I concede that there is probably a false negative problem with PCR tests. I was in the hospital about 11 years ago as the mystery patient being tested for a huge number of possible pathogens, but the young doctors did not recognize the rash I had as a possible measles rash, even though I told them it looked like something I had when I was a kid. (They had probably never seen one.) The skin sample report from dermatology finally prompted them to test for measles after I was discharged, the fever was gone, the rash was fading, and after I had been rinsing my nasal and sinus spaces for several days with saline rinse. I was finally swabbed. The result was negative. I complained to the state lab that measles is supposed to be tested for promptly after symptoms appear, and that I had been rinsing those surfaces for days anyway. Apparently IgM antibodies were detected, at least at low level, and the lab recommended in their report that I be retested in several weeks. The doctors didn’t even tell me about that recommendation and did not follow up on it. I had to discover this by requesting records. (I have a very long report on all this.)
CIA = as per ARUP website Chemoluminescent Immunoassay. Nucleocasid antigen probably coupled to a bead carrier and then bound anti-nucleocapsid antibodies are measured by a chemoluminescent readout.
I agree that IVIG for the time being won’t present a problem with a content of some diluted anti CoV-2 antibodies. The point is rather that any normal blood contains a large antibody concentration with a wild wild wild mix of different binding specificities and, importantly, different binding strengths. There will be a surprising amount of immunoglobulin molecules which won’t have the high binding strengs/affinities of antibodies after immunization, but which still will show some weakish binding. This is exactly the protective role for your IVIG treatment (apart from making sure that te protein level of your Ig stays within reasonable bounds). Now any laboratory immunoassay for detection of specific high affinity antibodies needs to be developed and tweaked so that this normal “background” immunoglobulin does not give a specific signal, but only a background signal; signals are considered specific if e.g. 3 standard deviations over background. Due to the IVIG doses your “background” antibody composition is going to vary more over time than it would in a normal person, and any immunoassay results in the gray zone (not quite negative, not quite positive) should be looked at and possibly corrobated with additional tests and, if feasible, orthogonal methods.
Swabbing for a coronavirus PCR sample probably has to be deeply unpleasant with a risk of throwing up in order to be done right…. ( as they say for cardiac reanimation, broken ribs are an acceptable sign for the right physical effort).

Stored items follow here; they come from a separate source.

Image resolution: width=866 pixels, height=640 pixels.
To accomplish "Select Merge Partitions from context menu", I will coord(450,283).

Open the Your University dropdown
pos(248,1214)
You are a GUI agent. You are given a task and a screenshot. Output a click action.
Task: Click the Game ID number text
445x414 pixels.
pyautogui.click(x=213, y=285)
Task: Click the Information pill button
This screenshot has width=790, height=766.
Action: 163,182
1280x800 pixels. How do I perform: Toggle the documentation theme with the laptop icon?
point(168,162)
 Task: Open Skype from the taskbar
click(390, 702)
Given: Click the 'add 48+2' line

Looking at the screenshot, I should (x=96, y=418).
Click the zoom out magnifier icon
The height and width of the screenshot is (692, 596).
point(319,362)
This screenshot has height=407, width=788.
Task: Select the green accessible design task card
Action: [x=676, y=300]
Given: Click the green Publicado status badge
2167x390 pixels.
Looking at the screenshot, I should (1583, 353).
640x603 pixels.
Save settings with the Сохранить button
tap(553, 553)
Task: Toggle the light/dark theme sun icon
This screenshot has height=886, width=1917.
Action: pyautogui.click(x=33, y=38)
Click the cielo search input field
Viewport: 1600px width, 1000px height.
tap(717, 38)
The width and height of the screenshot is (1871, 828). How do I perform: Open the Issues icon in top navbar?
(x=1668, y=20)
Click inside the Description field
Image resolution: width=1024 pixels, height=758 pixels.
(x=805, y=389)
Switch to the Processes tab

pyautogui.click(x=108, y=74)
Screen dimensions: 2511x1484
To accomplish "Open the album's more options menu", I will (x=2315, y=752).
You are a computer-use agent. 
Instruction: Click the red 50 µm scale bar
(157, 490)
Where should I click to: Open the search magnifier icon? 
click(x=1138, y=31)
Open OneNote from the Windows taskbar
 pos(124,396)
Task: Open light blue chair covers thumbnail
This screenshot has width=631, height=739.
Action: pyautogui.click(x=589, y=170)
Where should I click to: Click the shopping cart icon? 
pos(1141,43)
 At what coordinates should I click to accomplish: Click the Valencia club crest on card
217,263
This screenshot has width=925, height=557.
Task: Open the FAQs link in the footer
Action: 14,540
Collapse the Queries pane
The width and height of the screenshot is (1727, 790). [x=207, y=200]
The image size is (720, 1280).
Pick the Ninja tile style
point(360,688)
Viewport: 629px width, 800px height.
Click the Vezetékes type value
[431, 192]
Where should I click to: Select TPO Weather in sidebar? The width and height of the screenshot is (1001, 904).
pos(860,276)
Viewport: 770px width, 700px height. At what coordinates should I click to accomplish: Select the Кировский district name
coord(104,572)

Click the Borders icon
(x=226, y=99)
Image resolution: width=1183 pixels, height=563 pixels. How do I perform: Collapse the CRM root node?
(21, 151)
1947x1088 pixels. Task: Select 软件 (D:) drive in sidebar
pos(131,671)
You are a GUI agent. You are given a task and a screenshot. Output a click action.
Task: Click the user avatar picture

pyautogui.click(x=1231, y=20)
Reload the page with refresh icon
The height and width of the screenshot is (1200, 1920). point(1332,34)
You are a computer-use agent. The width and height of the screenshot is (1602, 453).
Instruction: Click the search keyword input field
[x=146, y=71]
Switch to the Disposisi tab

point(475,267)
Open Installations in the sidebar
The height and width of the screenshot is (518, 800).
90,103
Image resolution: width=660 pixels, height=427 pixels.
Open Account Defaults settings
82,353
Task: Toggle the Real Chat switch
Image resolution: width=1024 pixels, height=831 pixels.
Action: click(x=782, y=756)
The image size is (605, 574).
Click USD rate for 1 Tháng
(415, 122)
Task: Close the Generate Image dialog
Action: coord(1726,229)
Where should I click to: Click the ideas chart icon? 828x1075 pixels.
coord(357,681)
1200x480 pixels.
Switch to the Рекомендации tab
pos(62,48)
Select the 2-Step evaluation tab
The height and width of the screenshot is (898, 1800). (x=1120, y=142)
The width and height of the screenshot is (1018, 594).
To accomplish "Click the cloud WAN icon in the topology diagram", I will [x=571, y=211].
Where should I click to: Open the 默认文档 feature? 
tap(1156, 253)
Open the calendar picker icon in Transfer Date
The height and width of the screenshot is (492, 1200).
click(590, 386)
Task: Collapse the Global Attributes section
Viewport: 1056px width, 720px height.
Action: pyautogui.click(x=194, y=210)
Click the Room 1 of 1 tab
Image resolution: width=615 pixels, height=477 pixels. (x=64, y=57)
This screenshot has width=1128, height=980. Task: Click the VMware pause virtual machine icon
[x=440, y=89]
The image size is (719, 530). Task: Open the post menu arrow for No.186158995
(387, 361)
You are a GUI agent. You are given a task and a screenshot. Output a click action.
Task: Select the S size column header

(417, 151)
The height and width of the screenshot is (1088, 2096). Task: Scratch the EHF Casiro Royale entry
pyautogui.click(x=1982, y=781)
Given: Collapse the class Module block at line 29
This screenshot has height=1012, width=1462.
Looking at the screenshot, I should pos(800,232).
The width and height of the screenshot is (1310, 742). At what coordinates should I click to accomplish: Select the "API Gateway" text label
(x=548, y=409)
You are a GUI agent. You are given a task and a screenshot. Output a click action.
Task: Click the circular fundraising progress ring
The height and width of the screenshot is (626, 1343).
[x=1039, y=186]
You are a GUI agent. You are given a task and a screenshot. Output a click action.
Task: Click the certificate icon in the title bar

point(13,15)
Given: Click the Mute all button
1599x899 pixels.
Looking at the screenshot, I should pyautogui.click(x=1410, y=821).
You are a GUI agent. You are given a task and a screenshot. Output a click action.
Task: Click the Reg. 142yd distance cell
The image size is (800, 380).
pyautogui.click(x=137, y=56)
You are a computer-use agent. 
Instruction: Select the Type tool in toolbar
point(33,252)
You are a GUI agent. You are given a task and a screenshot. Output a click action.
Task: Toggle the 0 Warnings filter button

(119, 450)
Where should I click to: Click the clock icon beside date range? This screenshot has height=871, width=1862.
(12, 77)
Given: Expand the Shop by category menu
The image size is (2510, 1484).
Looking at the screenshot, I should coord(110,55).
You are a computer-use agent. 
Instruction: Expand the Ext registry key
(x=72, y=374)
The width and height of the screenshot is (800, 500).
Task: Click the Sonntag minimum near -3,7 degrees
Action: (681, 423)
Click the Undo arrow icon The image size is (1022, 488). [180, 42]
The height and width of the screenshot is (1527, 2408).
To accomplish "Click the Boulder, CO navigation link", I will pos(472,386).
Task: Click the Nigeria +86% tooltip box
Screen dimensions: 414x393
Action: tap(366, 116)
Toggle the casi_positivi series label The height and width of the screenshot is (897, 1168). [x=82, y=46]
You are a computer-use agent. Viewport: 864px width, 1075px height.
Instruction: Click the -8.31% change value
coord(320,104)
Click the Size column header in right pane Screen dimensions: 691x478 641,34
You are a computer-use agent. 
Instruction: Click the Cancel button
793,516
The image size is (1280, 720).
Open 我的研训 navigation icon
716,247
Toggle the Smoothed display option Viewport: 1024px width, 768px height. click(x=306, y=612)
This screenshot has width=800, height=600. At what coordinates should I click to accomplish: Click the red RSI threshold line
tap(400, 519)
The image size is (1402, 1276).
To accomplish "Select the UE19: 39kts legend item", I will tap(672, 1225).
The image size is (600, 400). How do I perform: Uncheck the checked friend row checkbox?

To return to the thread topic: while we didn’t have strong lockdown in Germany, the restrictions are beginning to lift. My self-isolation was beavering away in the lab, not really a restriction at all. Family happiness was much more affected by shutdown of the currently “most dangerous hobby in the world”, choir singing (fully expeced to be one of the last activities to cone back). Nobody really knows why Germany has so far come out as golden as it did, but still every responsible person nervously eyes case numbers. I fully expect some increases due to rampant carelessness. Unfortunately the cynical viewpoint is right: loosening the restrictions doesn’t mean that the virus is s gone, but only that the ICUs have space for you….
I generally put you on the scale somewhere between Pollyanna and Pangloss as far as your general levels of outwards positivity. To the extent that this accurately reflects your inner self, it probably is an attitude that comes in useful during a quarantine, extrovert or not.